Правда, первые две части не были в корне переделаны; они сами по себе принадлежали истории, пахли временем, в которое были написаны. Я не хотел стирать этот запах, отклик на события 1968 года, непосредственное впечатление от ангелов Дионисия в алтаре Успенского собора — и мысль об Иване Грозном, пронесшуюся тогда в уме… Все, что можно, было смягчено, но ядро текста — живое существо, оно не все позволяет с собой сделать. Меня упрекали, что разрыв между ангелами Дионисия и духом опричнины слишком резок, теряется единство культуры — и я соглашался с этим. Во всяком подходе есть своя односторонность. И все же при чем тут расовая теория?
Недоразумения всегда возможны. Но мы жили с Борисовым в одном городе, мы были (правда, шапочно) знакомы. Как было не зайти, не спросить — правильно ли вы поняли машинопись, против которой собираетесь выступить в печати (то есть действовать очевидно неравным оружием)?
Споры, потрясавшие интеллигенцию 70-х годов, начинались еще в лагере. Но тогда они шли внутри семьи, внутри братства. А теперь — подножки, удары ниже пояса. Это было не только лично невыносимо. Еще невыносимее, что рухнуло братство, что пошла партийная грызня, как между эсерами и эсдеками. Во всем чувствовалась партийная дисциплина и партийная этика. Которая допускала борьбу всеми дозволенными и недозволенными средствами; ибо все оправдывает святая цель.

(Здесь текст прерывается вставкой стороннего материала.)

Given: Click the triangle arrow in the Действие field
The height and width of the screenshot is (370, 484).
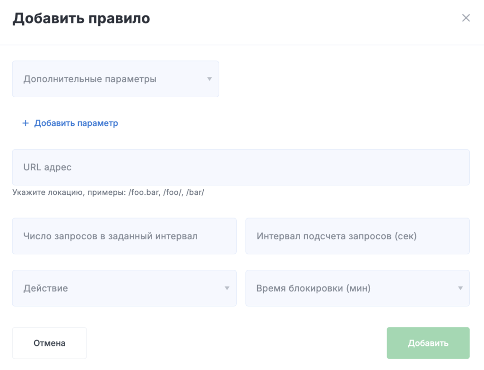Looking at the screenshot, I should [x=227, y=288].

Я был болен полемикой несколько месяцев. Отвечать Борисову? Не имело смысла. Статья его в «Глыбах» была мягче других, и если теперь он усвоил общий стиль, то надо разбирать стиль в целом, стиль Солженицына и его школы. Я так и сделал и написал открытое письмо в «Вестник РХД». Струве побрезговал лично ответить, почему он моего письма не публикует, а в передовой статейке объявил, что критику, вдохновленную завистью к величию Солженицына, журнал печатать не будет. Любопытно, что после «Стиля полемики», — который напечатать все же пришлось, — в статье «Не стыдно ли?» — Никита Алексеевич недоумевает: о какой это критике, отвергнутой им, я пишу? Видимо, христианская благодать, осенившая его, настолько сильна, что совершенно затмила заповедь «не лжесвидетельствуй».